For Tsai, a San Mateo resident, she said a focus should be assuring officials keep a broad perspective and open mind when considering the budget, with hopes of making the most of its limited funds.
“I will be helping find a way to optimize spending so all our kids, no matter where they are, can fall in love with learning,” said Tsai.
A key to keeping students engaged is building a staff full of experienced, talented teachers who feel connected to their school community, said Tsai, who claimed she built the requisite skills through her career in human resources to make that possible.
Beyond offering competitive salaries, Tsai said she favored the district’s examination of teacher housing, with an eye on attracting and retaining teachers through the ability to offer below-market rents.
“I’m interested in seeing if that can be part of the solution,” she said. “And if not, what else can be done?”
For her part, Proctor prioritized offering teachers attractive professional development opportunities to assure they are up to date on the most effective and modern techniques.
“Teachers are our district’s most attractive asset,” said Proctor.
During his time on the board, Chin said he contributed to a decision by officials to offer teachers raises, with hopes of improving schools by assuring stability and limiting staff turnover.
“If you don’t have a nice, solid, stable school climate where everybody is there and everybody is aligned, it’s going to impact everybody,” said Chin.

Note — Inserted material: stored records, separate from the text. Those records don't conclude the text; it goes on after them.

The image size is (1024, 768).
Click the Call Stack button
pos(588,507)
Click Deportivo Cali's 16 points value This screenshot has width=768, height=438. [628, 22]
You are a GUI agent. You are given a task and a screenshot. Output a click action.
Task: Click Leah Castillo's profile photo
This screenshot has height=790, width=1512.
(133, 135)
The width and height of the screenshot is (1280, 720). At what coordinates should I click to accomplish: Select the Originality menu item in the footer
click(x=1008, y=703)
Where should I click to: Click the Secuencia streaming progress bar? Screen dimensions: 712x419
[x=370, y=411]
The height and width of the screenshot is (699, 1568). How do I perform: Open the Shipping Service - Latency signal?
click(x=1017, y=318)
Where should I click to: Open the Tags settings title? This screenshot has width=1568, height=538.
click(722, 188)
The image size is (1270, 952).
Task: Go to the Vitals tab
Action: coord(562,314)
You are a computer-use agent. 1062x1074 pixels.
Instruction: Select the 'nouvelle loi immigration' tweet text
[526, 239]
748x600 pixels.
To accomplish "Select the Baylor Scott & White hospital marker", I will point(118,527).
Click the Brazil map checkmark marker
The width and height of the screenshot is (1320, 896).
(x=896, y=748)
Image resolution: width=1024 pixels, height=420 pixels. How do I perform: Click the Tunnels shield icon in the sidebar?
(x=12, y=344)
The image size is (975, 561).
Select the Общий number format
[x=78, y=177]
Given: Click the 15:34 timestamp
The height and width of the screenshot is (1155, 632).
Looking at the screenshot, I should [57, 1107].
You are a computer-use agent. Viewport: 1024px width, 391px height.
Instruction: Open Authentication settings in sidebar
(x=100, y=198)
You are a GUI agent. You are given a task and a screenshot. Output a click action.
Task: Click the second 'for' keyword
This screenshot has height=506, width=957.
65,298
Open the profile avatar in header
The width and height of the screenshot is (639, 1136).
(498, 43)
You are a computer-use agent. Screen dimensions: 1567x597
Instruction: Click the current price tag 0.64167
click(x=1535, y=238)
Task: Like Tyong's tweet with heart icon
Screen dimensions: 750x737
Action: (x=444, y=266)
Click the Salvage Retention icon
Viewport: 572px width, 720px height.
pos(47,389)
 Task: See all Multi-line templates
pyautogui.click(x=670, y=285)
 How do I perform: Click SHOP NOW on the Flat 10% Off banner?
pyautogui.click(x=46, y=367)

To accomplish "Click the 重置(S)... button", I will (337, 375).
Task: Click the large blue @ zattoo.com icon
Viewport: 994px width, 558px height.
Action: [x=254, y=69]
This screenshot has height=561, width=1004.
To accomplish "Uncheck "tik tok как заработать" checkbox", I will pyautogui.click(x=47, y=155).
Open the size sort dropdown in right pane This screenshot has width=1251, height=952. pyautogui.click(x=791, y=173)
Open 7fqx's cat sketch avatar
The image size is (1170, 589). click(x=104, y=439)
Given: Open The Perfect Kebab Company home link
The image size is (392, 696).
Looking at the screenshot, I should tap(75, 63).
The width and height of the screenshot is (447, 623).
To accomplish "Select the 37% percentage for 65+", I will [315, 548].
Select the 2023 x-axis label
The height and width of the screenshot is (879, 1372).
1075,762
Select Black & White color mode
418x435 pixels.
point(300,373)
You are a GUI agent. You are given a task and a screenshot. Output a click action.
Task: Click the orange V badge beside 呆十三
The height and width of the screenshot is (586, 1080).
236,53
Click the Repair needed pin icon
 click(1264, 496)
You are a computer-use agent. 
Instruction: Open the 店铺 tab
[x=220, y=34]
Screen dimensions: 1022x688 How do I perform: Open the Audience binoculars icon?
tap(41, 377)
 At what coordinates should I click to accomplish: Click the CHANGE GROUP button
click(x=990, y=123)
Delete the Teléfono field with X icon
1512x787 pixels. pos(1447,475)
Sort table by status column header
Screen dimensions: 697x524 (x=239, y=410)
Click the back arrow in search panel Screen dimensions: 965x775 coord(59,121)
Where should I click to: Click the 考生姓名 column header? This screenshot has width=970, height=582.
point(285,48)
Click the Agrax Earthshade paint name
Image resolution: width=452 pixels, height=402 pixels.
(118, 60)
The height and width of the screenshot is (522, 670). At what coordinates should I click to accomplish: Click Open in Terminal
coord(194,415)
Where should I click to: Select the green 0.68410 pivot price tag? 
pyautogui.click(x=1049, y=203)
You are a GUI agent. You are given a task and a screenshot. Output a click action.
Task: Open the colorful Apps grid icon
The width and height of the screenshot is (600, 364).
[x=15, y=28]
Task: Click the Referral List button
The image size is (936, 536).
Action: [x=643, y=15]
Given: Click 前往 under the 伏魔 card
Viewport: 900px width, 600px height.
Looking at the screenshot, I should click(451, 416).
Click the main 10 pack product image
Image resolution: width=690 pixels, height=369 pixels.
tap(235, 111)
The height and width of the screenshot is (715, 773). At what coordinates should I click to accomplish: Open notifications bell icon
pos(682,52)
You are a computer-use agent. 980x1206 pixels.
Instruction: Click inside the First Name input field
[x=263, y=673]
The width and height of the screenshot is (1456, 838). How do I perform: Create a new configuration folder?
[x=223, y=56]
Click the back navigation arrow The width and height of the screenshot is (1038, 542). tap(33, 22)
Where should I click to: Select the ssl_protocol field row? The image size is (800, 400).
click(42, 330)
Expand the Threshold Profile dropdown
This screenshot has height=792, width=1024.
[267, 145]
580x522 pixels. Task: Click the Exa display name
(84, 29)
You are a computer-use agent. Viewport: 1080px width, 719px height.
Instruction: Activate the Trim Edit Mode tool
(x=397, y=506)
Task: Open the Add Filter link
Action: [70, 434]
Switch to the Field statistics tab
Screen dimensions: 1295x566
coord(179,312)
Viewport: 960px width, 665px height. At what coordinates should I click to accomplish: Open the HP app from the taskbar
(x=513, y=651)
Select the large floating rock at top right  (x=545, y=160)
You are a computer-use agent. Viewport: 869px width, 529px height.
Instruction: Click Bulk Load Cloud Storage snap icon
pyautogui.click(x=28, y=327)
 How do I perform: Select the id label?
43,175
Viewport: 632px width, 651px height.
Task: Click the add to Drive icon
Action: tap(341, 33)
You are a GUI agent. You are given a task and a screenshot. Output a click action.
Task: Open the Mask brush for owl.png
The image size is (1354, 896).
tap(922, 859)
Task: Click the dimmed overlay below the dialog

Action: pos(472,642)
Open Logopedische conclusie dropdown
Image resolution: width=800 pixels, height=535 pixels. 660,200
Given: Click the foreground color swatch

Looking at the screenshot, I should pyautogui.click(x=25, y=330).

Also as part of the effort to serve all students, Proctor said she favors the district focusing on supplementary programs as well as early education and after school care to assure the district’s achievement gap shrinks. But providing the requisite programs on a limited budget can be a challenging, according to Proctor, who said “if it was an easy answer, the problem would be solved.”
Chin meanwhile said he favored examining success stories in the district where achievement levels of all students have improved, with hopes of expanding those models across all campuses.
“We want a concrete plan for how we look at raising performances at those schools,” said Chin, referring to campuses which are not succeeding at rates as high as others in the district.
For her part, Tsai favored looking beyond district boundaries for examples of successful models, pointing to programs in comparable school systems in other parts of the state which could be implemented locally.
“What are they doing that is working? I think there is some learning that we can do,” she said.